The missiles that hit Kyiv on Jan. 14 almost certainly came from Belarus, Valeriy Romanenko, aviation expert and leading researcher at the State Aviation Museum, told Radio NV.
"I wonder where they fired these missiles from,” he said.
“Because if they fired missiles with a range of 200 km from the Russian territory, even from the place where the borders of Ukraine, Russia, and Belarus converge, they still could not have reached the Holosiiv and Darnytsa districts, where they fell. That is, the attack was carried out from the territory of Belarus with 99% [certainty].”
According to the expert, the capital could have been struck using S-300 or S-400 missile systems:
"For Kyiv, this is the first attack with anti-aircraft missiles,” said Romanenko.
“More long-range missiles were used against Kyiv, if indeed these are anti-aircraft missiles that flew on a ballistic trajectory. These are 48H6 missiles, which are not only more long-range, but also carry a heavier warhead."
The expert also suspects that Russia may have used Iranian missiles against Ukraine for the first time.
Russian troops attacked the Ukrainian capital with S-400 (S-300) anti-aircraft guided missiles on Jan. 14, reported Ukraine’s top general, Valeriy Zaluzhnyi.

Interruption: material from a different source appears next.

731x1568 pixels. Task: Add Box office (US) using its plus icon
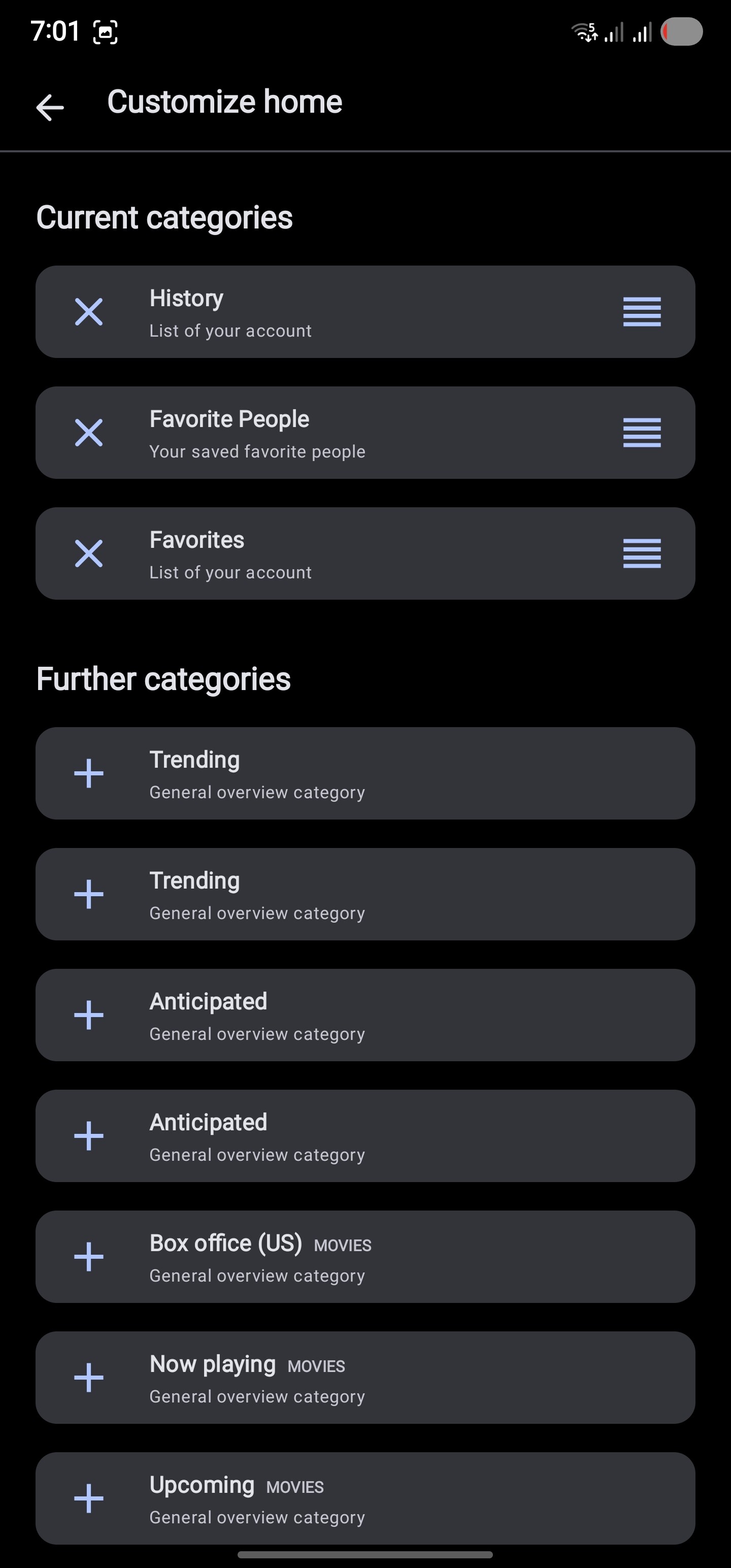[x=89, y=1257]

Meanwhile, Air Force spokesperson Yuriy Ihnat specified that the Russian military attacked Kyiv with missiles flying from the northern direction on a ballistic trajectory.
"We do not have the capabilities to detect and shoot down ballistic missiles," Ihnat said, explaining why explosions in Kyiv were heard prior to the commencement of an air raid alert.